For instance, In Telangana's Yacharam village, where 667 dog bite cases were recorded in a single year and the gram panchayat allegedly ordered the mass killing of around 100 strays, residents had never even heard of the ABC programme.
In an online opinion article, historian Saarang Narayan noted that when stray dogs bite children, it is rarely in gated communities. "More often than not, it is working-class bodies and lives that are at risk of being harmed by animals." The people calling loudest for dog rights are usually not the same people calling for the rights of the working-class residents who share streets with street animals and bear the actual cost of inadequate policy.
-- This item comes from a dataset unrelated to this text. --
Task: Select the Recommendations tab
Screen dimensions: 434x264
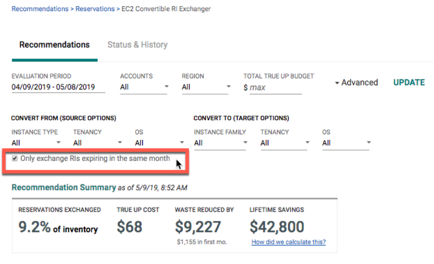Action: click(x=54, y=44)
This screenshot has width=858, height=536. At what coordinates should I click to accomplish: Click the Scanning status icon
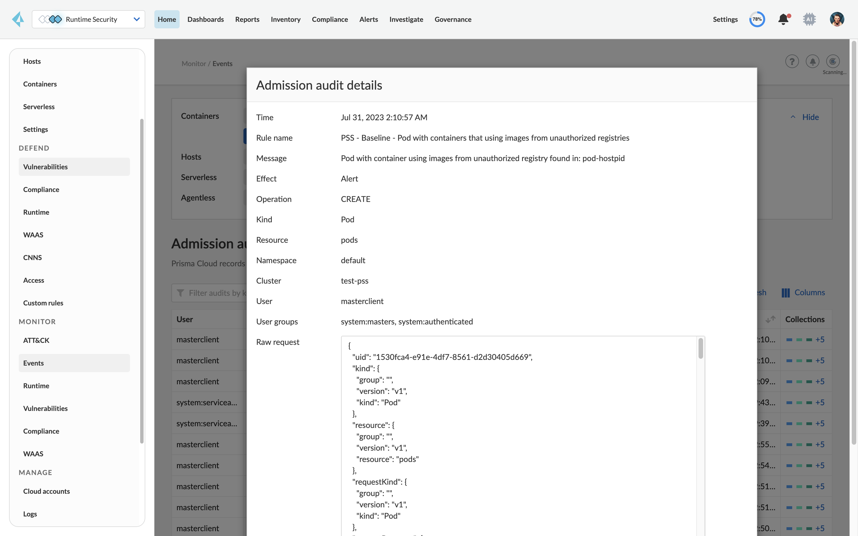[833, 61]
Many animal lovers who turned up to demonstrations against the Supreme Court order were absent from protests against other forms of state violence against the poor. The selectivity of when urban middle-class citizens choose to show up for what rights needs to be noted.
Dog welfare networks in India currently rest on individual volunteers and organizations concentrated in middle-class neighbourhoods, isolated from other societal issues. Dog management policies built on those foundations cannot reach the peripheries where, as the BBMP data shows, sterilisation coverage remains below 60 percent, and dog densities are now higher.
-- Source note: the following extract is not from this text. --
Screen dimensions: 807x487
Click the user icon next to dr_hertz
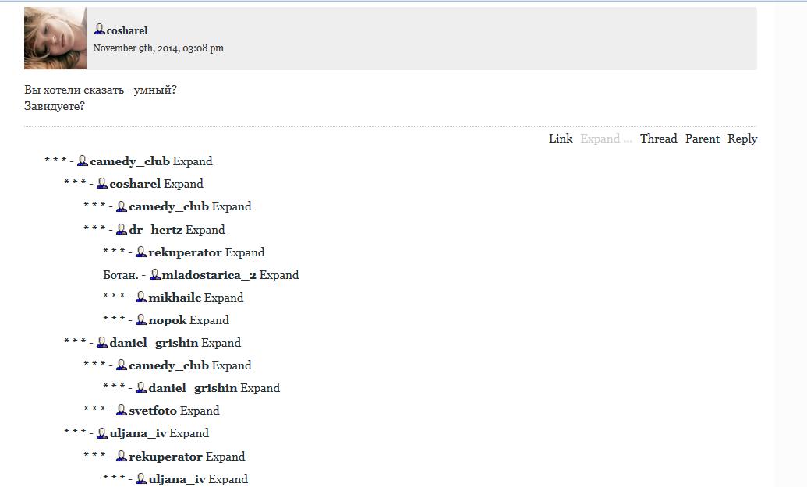[122, 229]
There is also the question of garbage, as dogs congregate where food waste accumulates. Cities that struggle with segregated waste collection and dignified working conditions for sanitation workers are cities that will continue to produce large free-roaming dog populations.
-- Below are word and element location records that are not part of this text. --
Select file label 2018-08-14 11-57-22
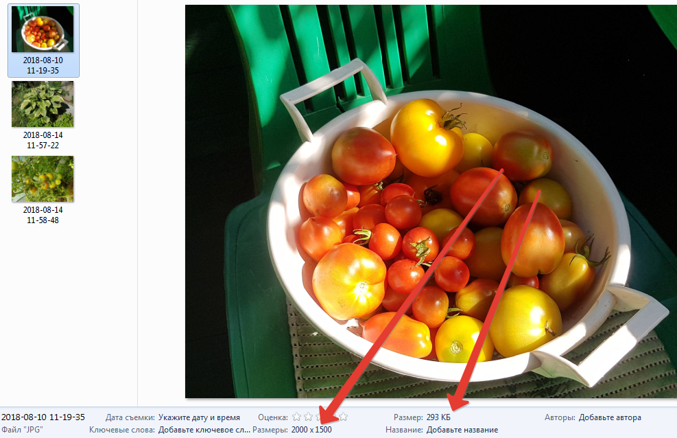This screenshot has height=438, width=677. [x=43, y=140]
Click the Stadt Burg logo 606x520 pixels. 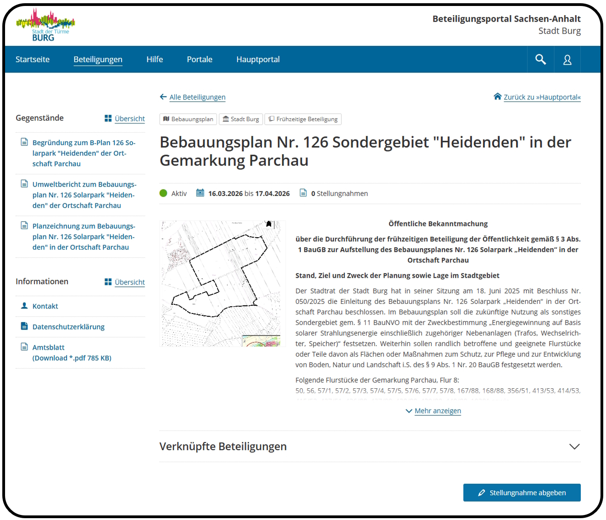tap(45, 25)
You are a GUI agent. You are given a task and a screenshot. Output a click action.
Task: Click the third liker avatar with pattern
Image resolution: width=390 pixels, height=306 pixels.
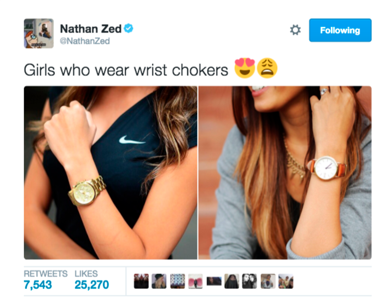(x=177, y=281)
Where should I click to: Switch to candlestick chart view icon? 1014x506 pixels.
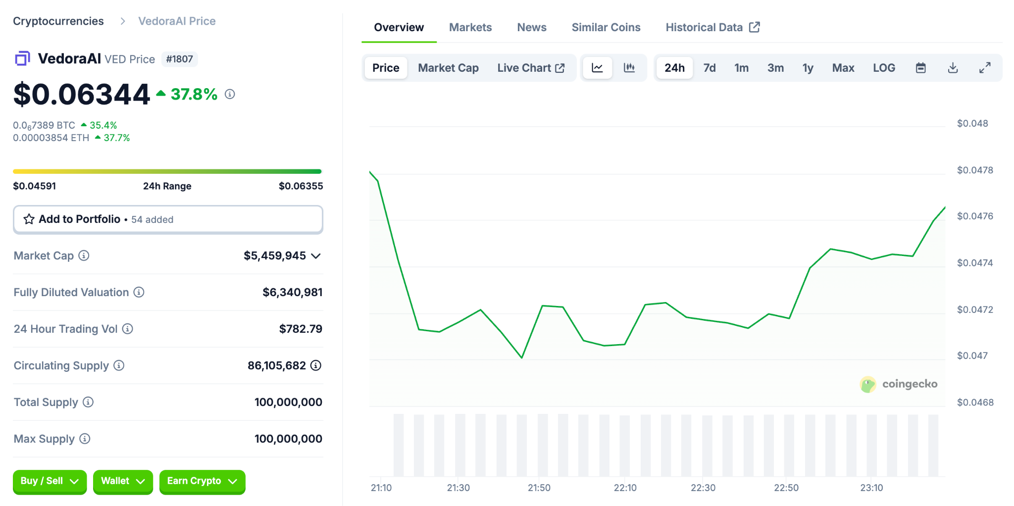629,68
Narayan also argues that the "stray" label itself tells us something. A body outside the control of the state or the market is, by definition, a problem. Street dogs remind the bourgeois city that its control is incomplete, as do slums, hawkers, and informal workers. The anxious desire to clean up the streets, whether of dogs or of people, follows the same logic.
Arundhati Roy's writing on NGO-ization is useful here. The institutionalisation of activism into funded, professionalised organisations tends to narrow the scope of what gets questioned. An NGO addressing stray dog welfare is unlikely to spend its advocacy capital on the privatisation of waste management or the suppression of sanitation workers' unions. When human beings are not treated with dignity by a state that serves elite interests, extending that dignity to animals becomes a far-fetched aspiration; the struggles are connected, and activism that treats them as separate will remain limited.
'Menace' is a good-faith starting point, but a more complete version of this film would place waste workers, low-income residents, alongside the activists and vets. Their lives are not in opposition to the dogs the film cares about. Their experiences are, in fact, the full picture of what responsible dog management needs to solve. Recognising that is not a reason to abandon animal welfare. It is a reason to build an animal-welfare politics that does not stop at species boundaries.